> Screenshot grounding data
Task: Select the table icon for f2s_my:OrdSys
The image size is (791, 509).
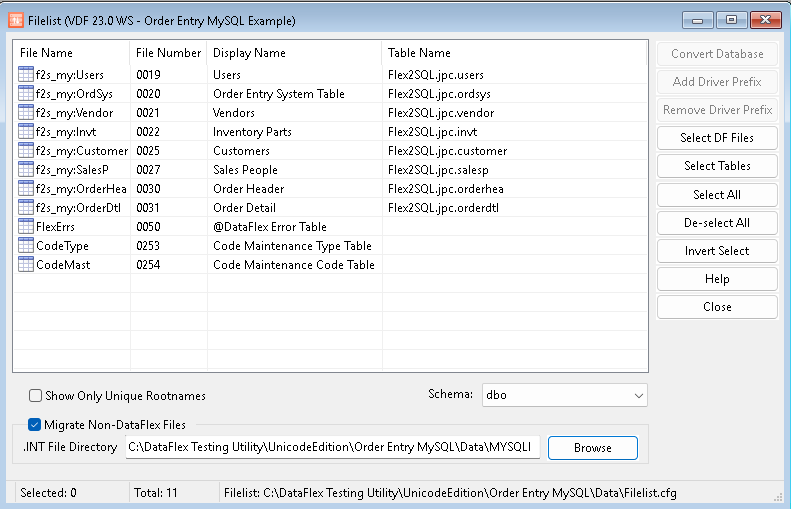Action: (x=26, y=94)
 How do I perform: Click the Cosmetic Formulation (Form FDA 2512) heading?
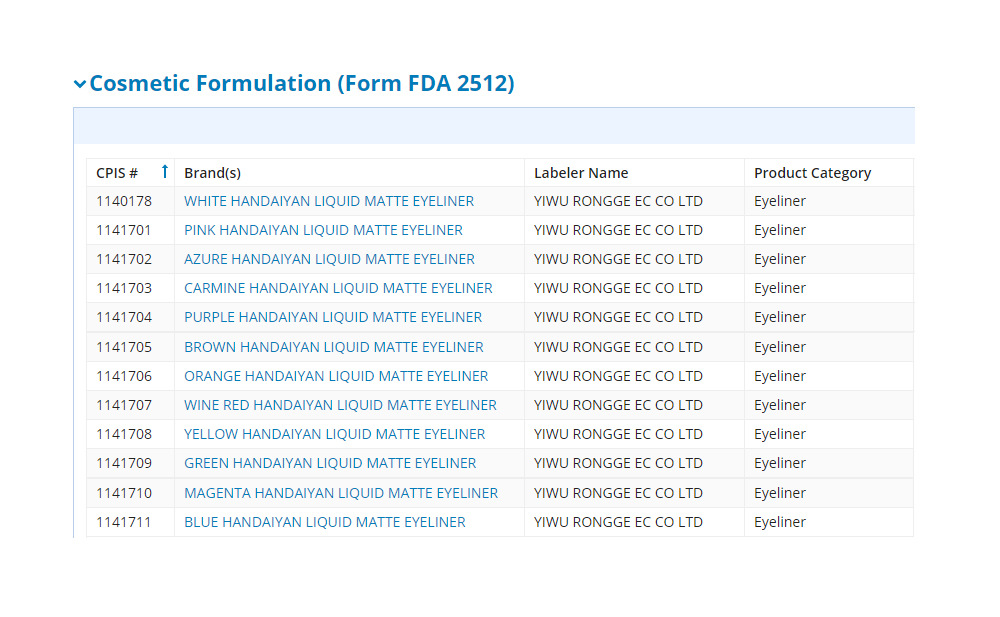(301, 84)
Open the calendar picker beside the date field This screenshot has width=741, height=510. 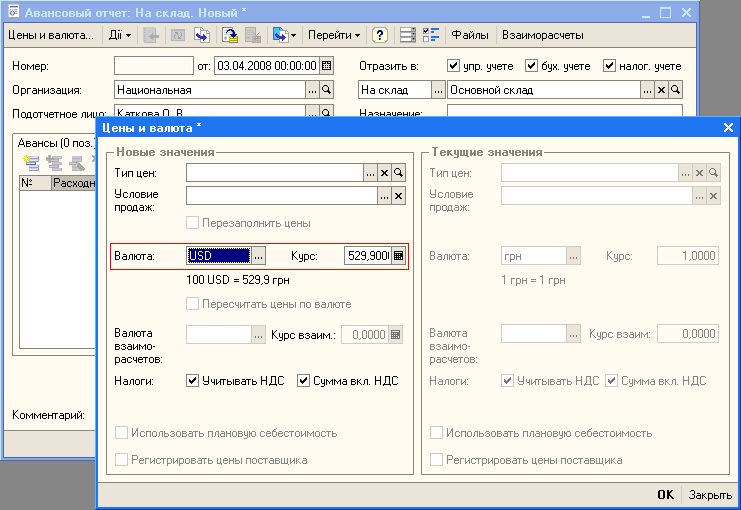coord(326,66)
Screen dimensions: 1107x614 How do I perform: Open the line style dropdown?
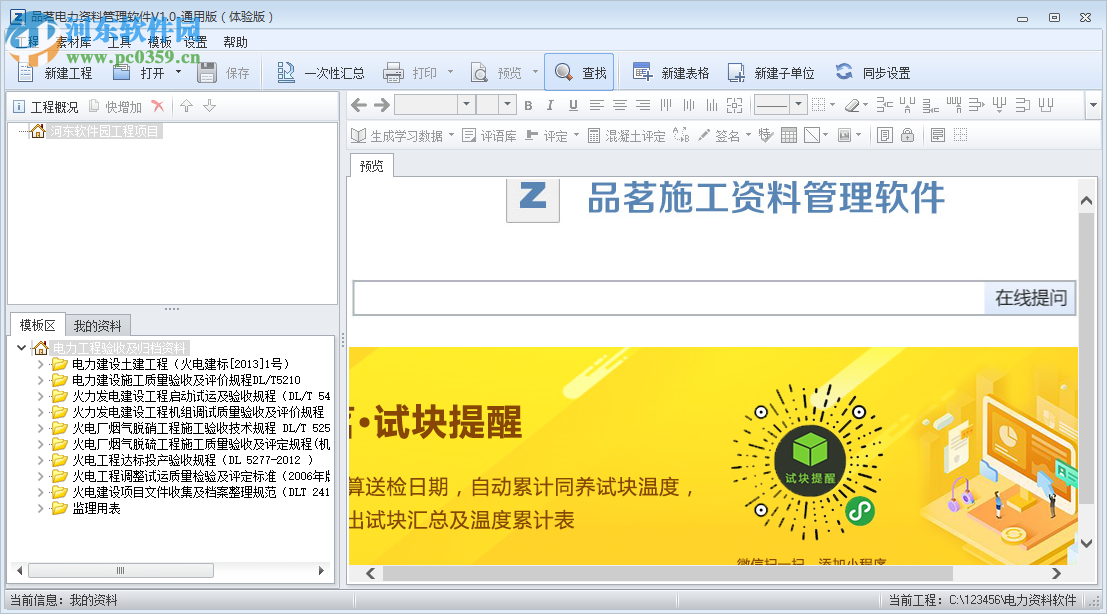click(x=798, y=105)
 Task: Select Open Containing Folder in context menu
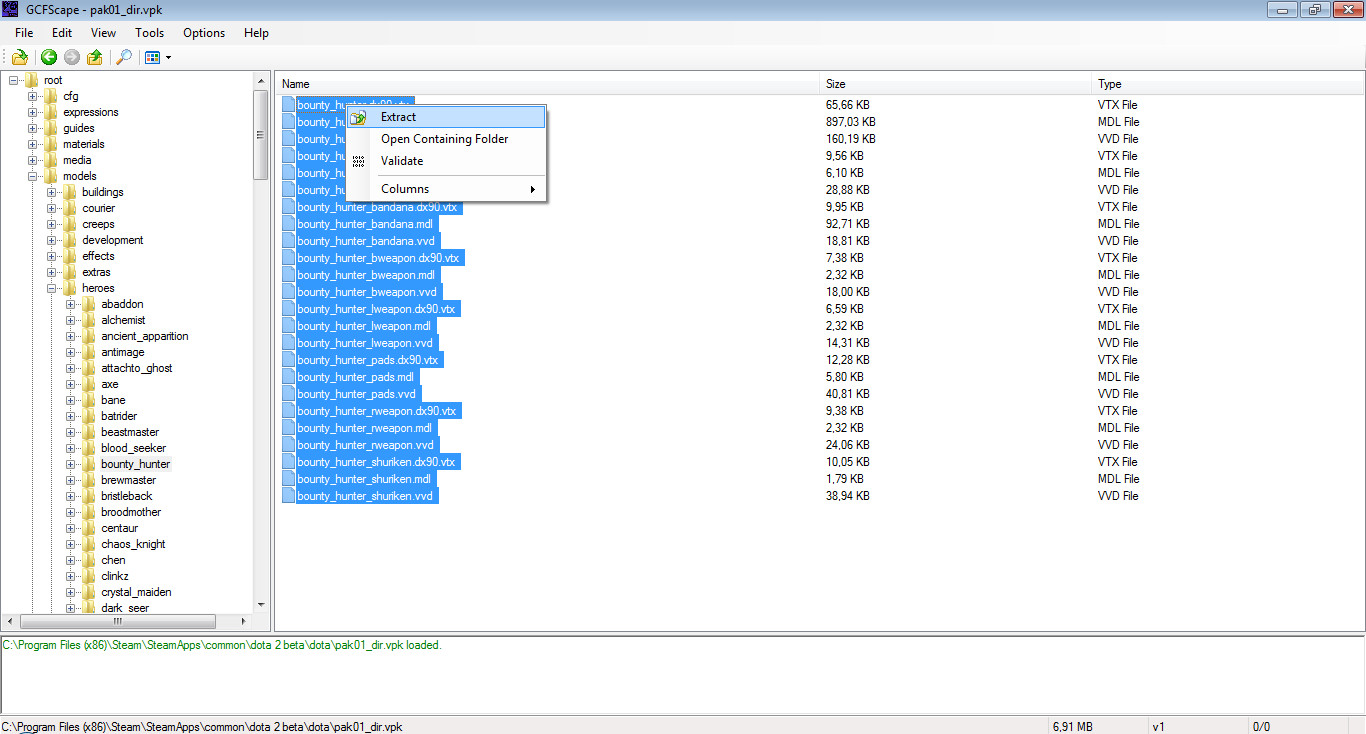(x=444, y=139)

> Work request
Starting at the line that contains "Task: Select Open", retype each line through the end of the data exactly, and leave out every picture.

> Finished exercise
 Task: Select Open Containing Folder in context menu
(x=444, y=139)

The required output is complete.